[PROVIDED DATA]:
···

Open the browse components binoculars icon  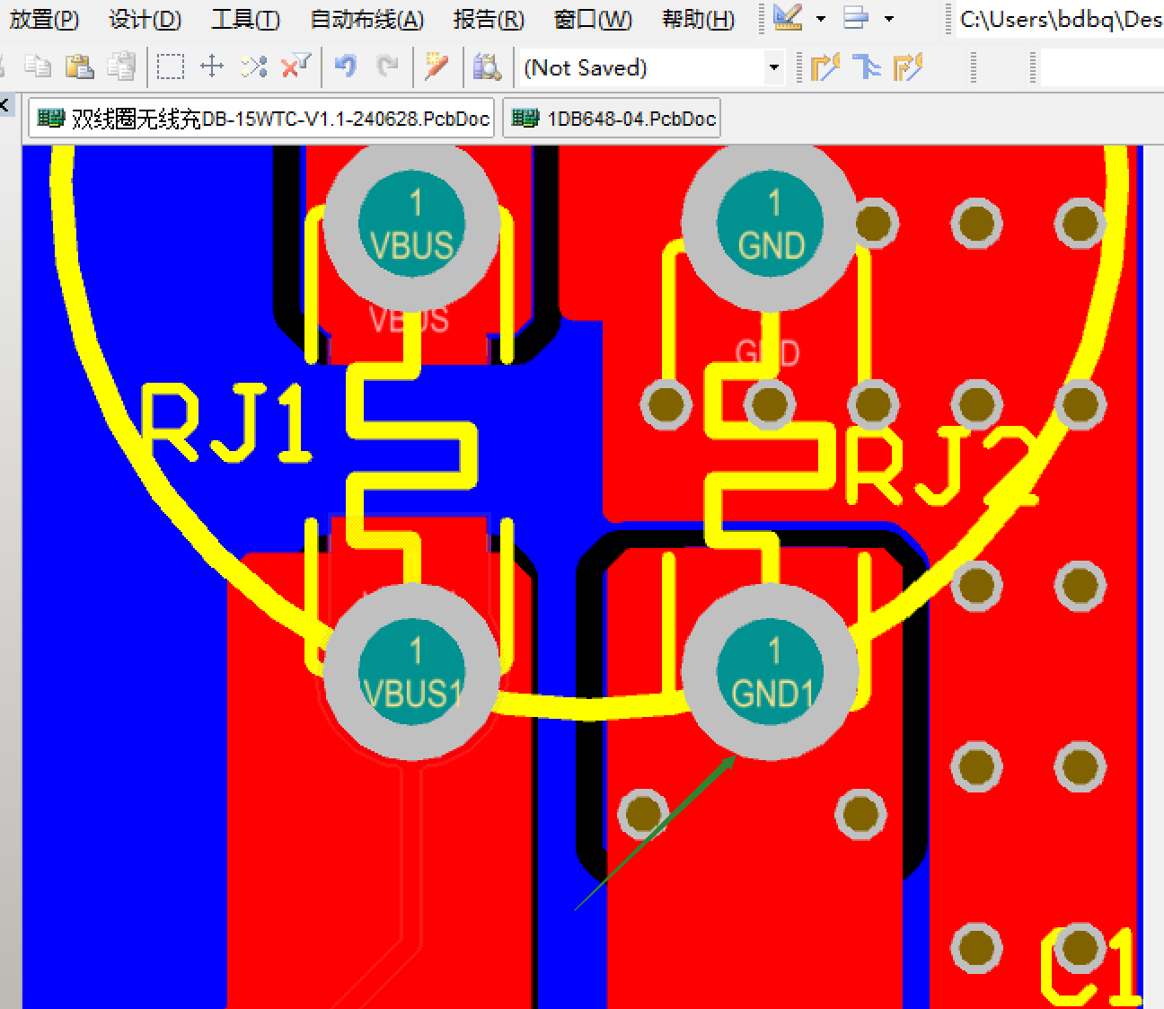pyautogui.click(x=486, y=66)
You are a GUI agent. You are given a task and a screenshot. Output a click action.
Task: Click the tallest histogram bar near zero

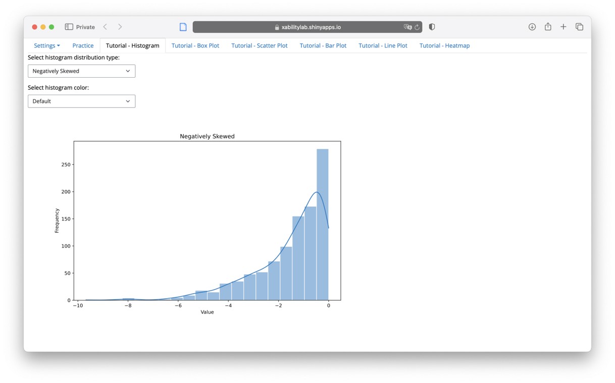point(323,225)
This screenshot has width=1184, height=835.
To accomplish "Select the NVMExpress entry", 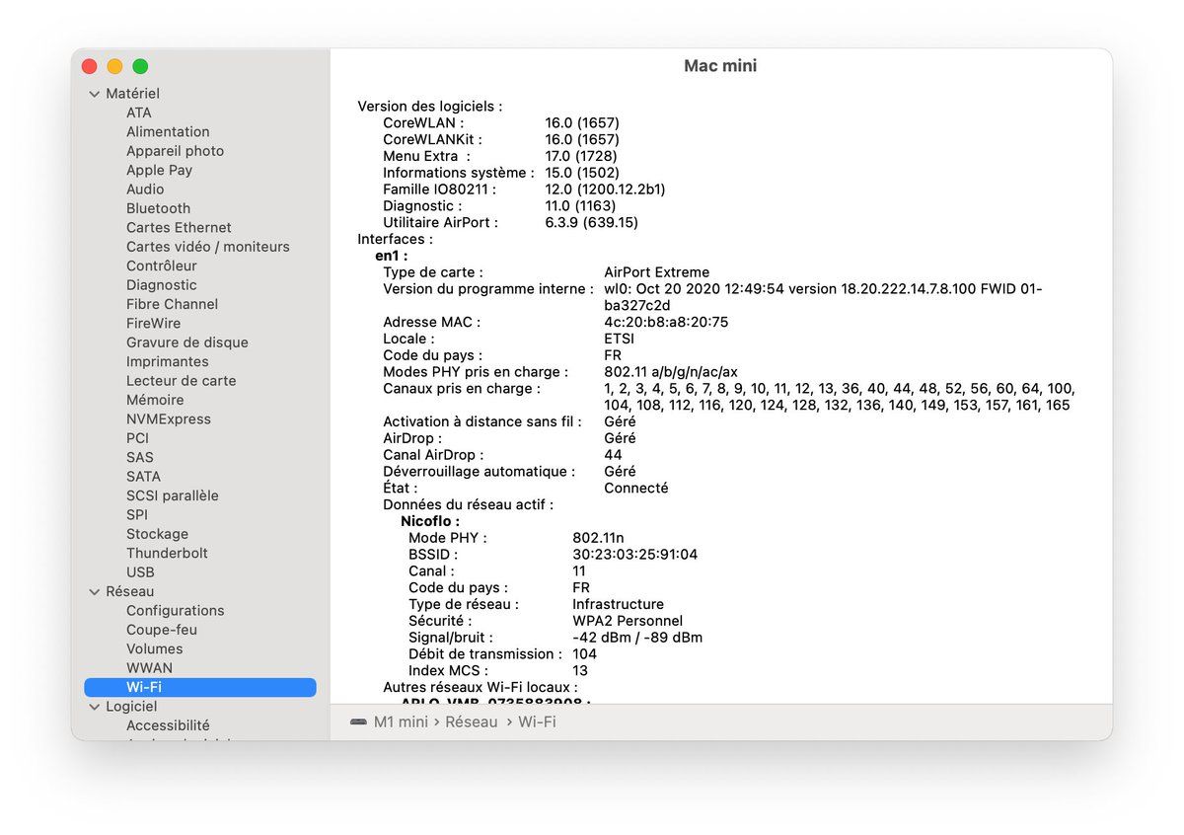I will tap(168, 419).
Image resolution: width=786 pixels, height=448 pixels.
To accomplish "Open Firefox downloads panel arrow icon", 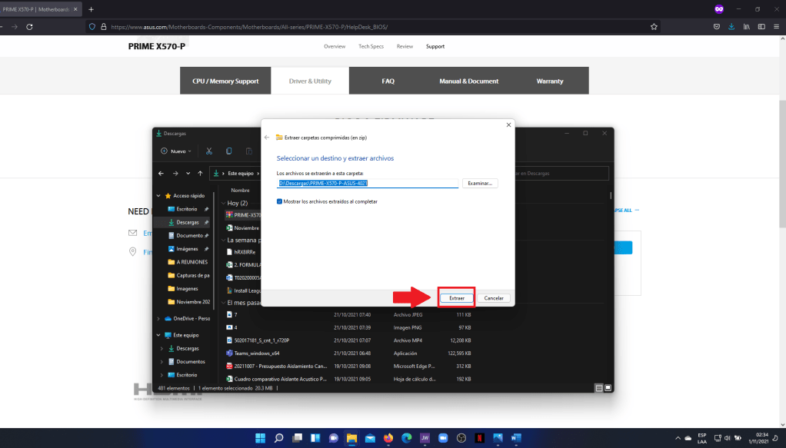I will [x=731, y=26].

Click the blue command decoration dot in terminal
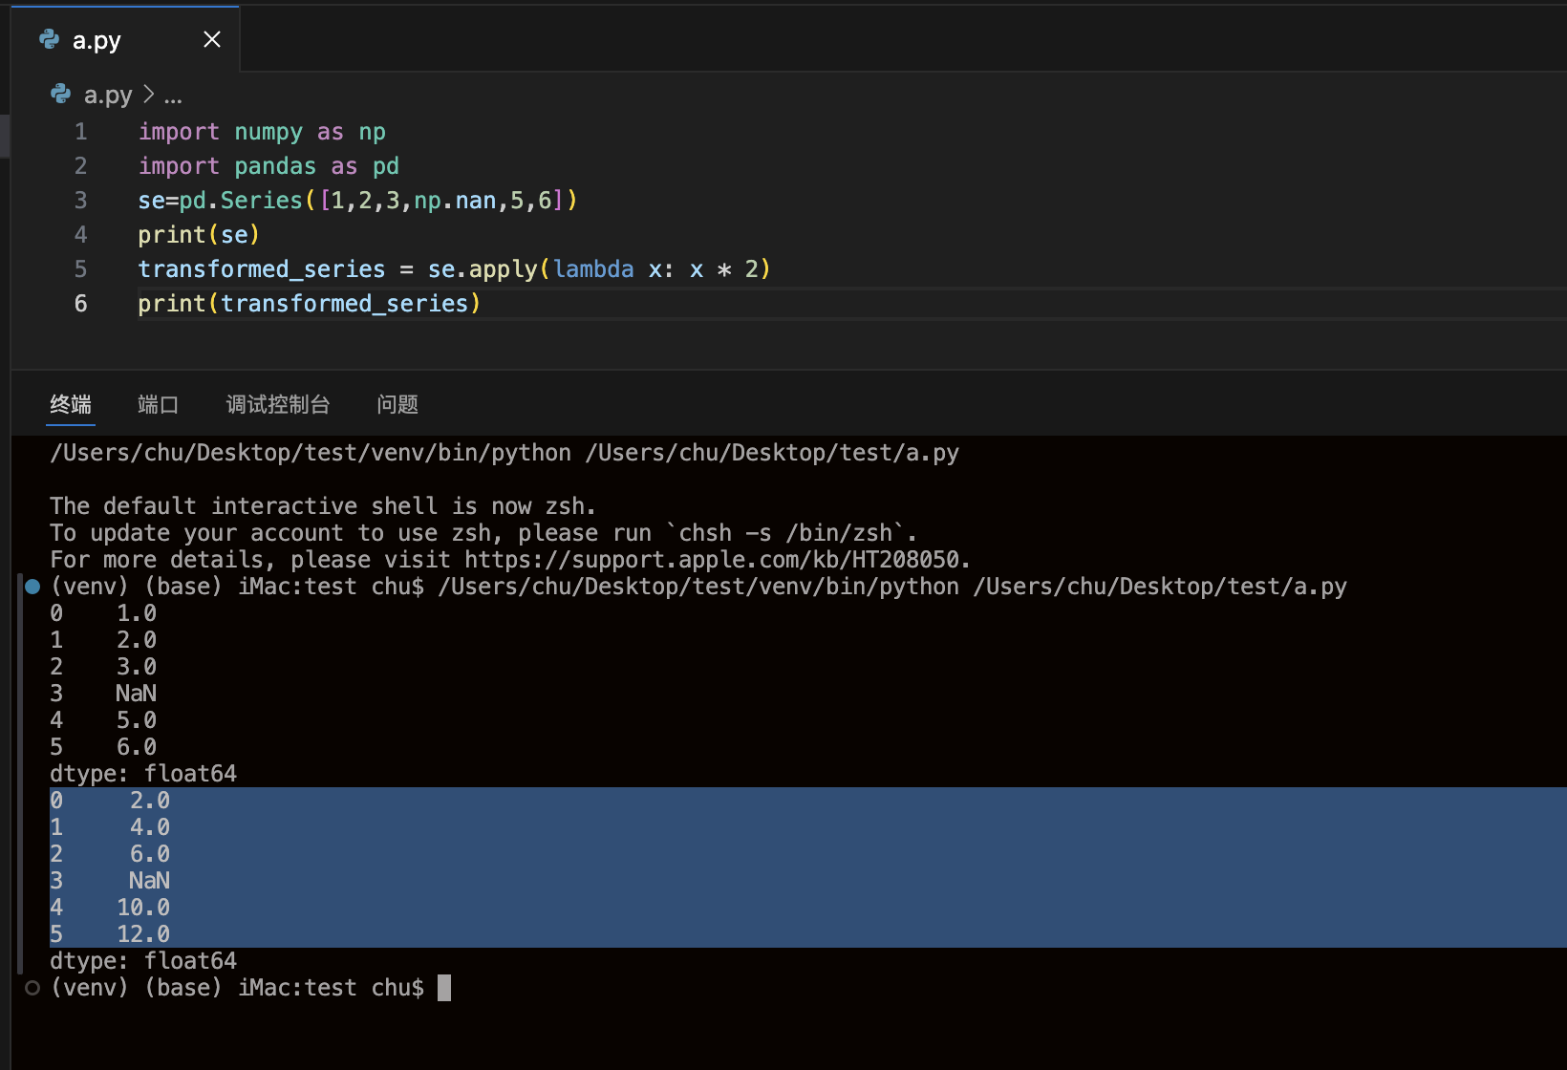pos(32,587)
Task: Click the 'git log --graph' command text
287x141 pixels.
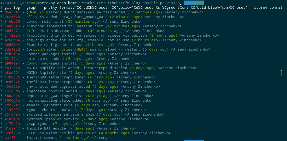Action: (x=20, y=8)
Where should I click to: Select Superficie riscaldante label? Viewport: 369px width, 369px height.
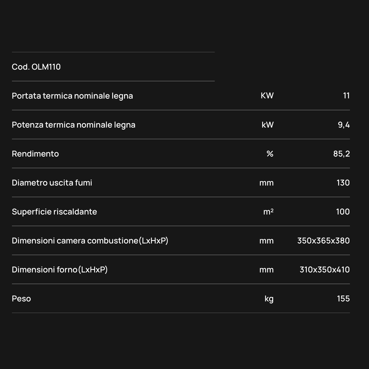(54, 212)
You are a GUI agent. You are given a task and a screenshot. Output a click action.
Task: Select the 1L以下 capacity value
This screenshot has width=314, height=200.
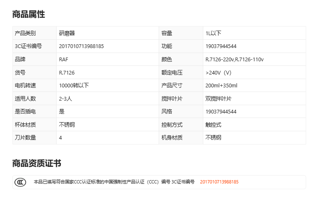(x=213, y=33)
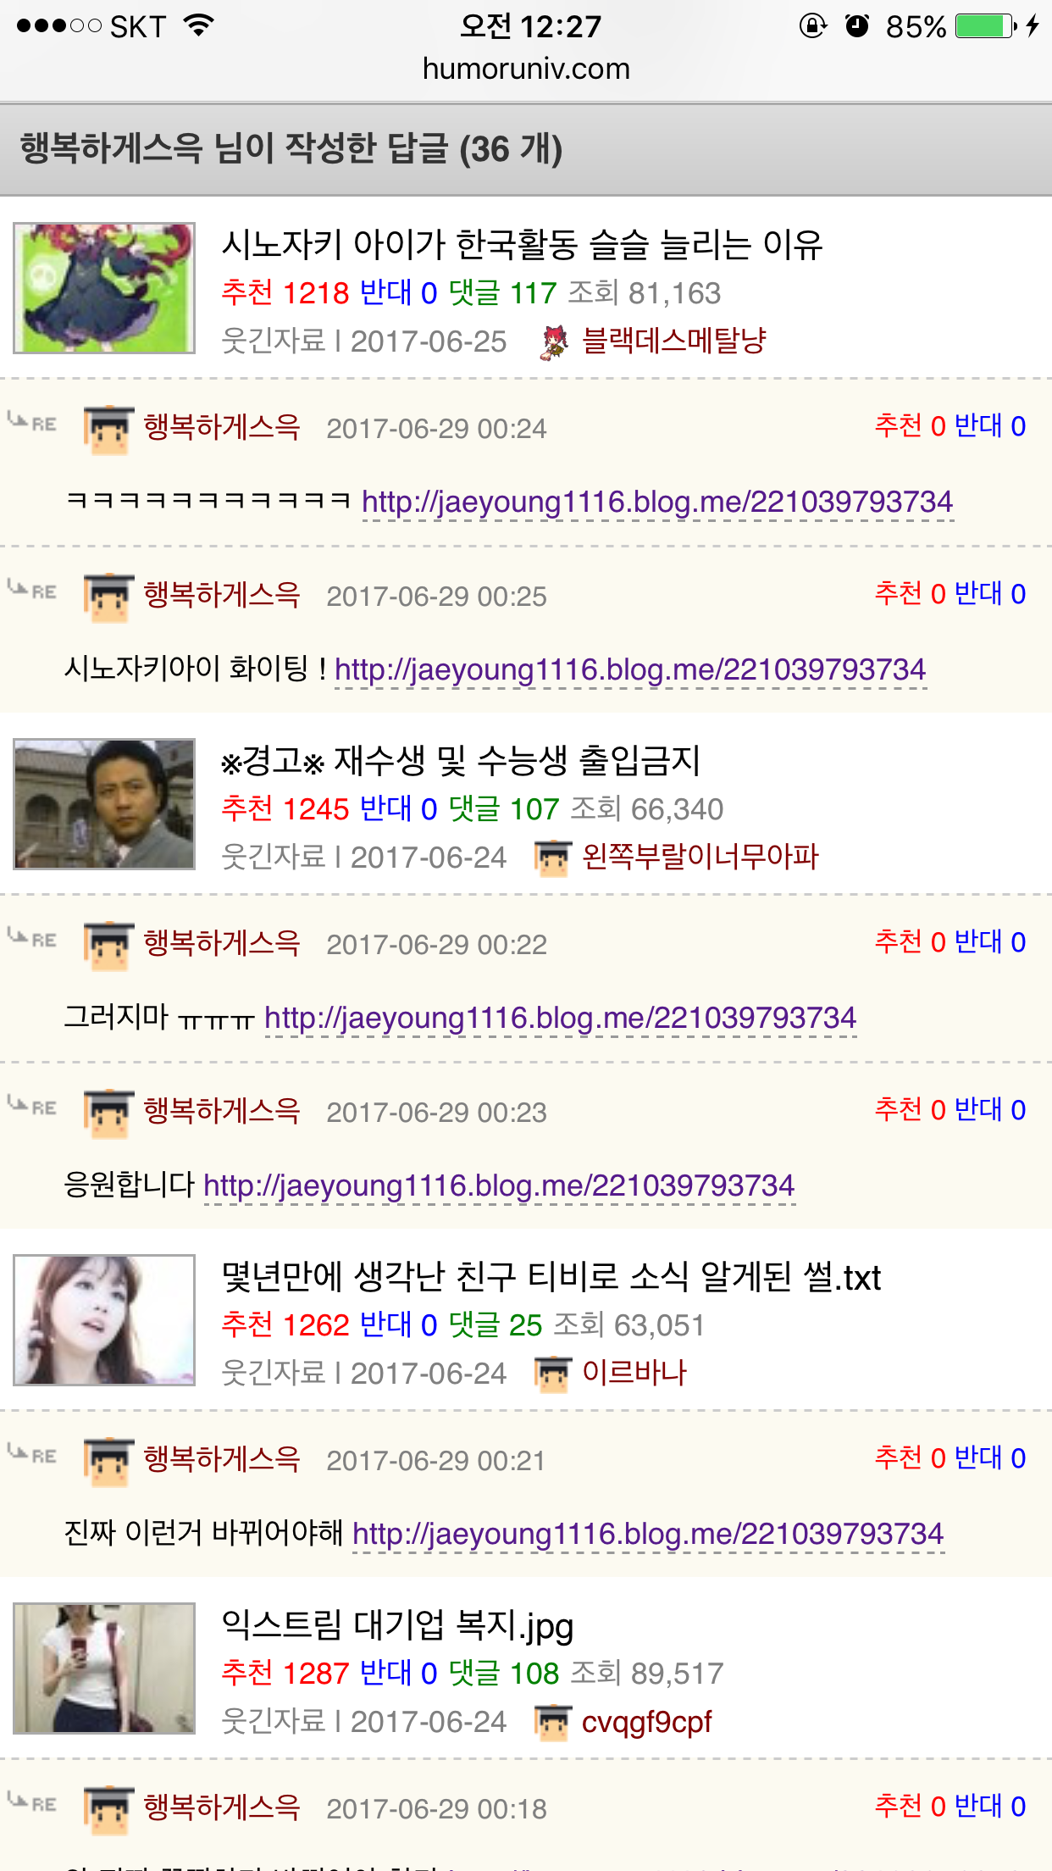This screenshot has width=1052, height=1871.
Task: Tap the avatar icon next to 이르바나
Action: click(x=552, y=1374)
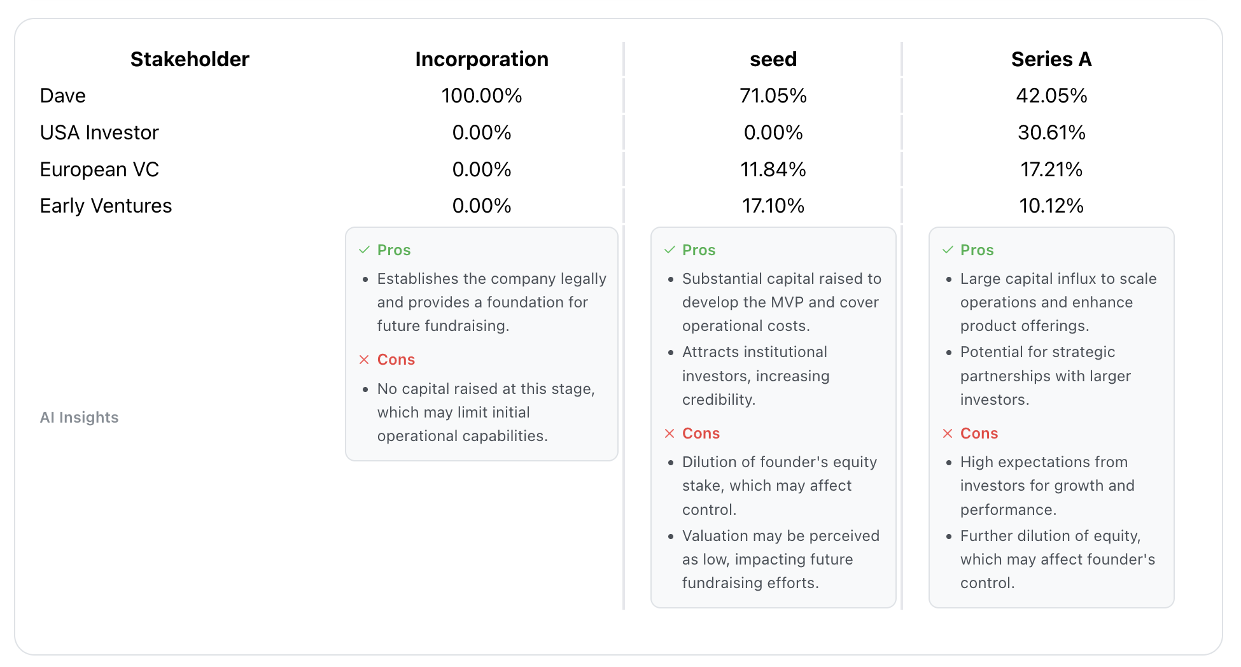Viewport: 1241px width, 667px height.
Task: Click the European VC row label
Action: (99, 169)
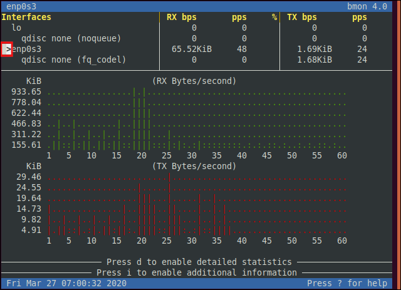Click the 'Press d to enable detailed statistics' line
Image resolution: width=401 pixels, height=290 pixels.
coord(199,262)
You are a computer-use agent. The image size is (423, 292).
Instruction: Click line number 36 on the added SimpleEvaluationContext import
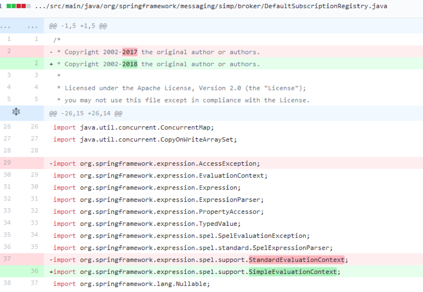(x=34, y=272)

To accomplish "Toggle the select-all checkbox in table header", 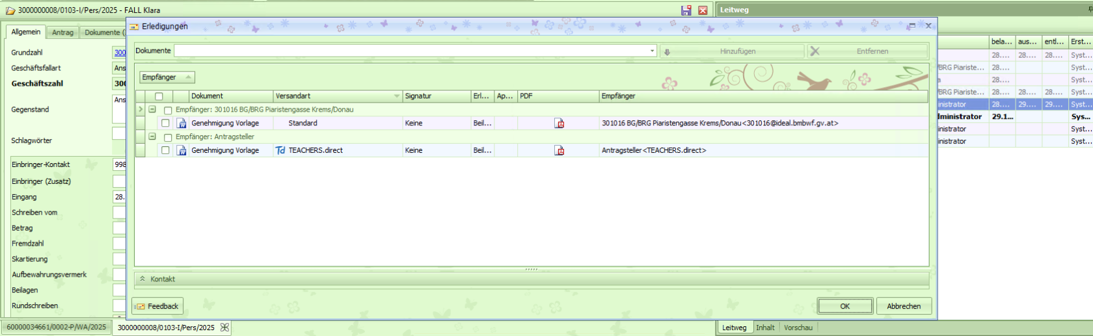I will [x=159, y=96].
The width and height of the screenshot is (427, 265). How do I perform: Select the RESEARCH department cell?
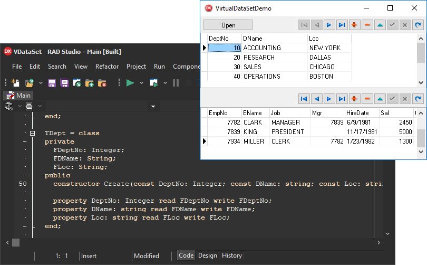click(x=274, y=58)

···

[OBJECTIVE]:
List each line of the listing above that contains the word "resolution", copying every such line in full.

[RESULT OF THE EXERCISE]:
Image resolution: width=786 pixels, height=448 pixels.
Image resolution: width=401 pixels, height=290 pixels.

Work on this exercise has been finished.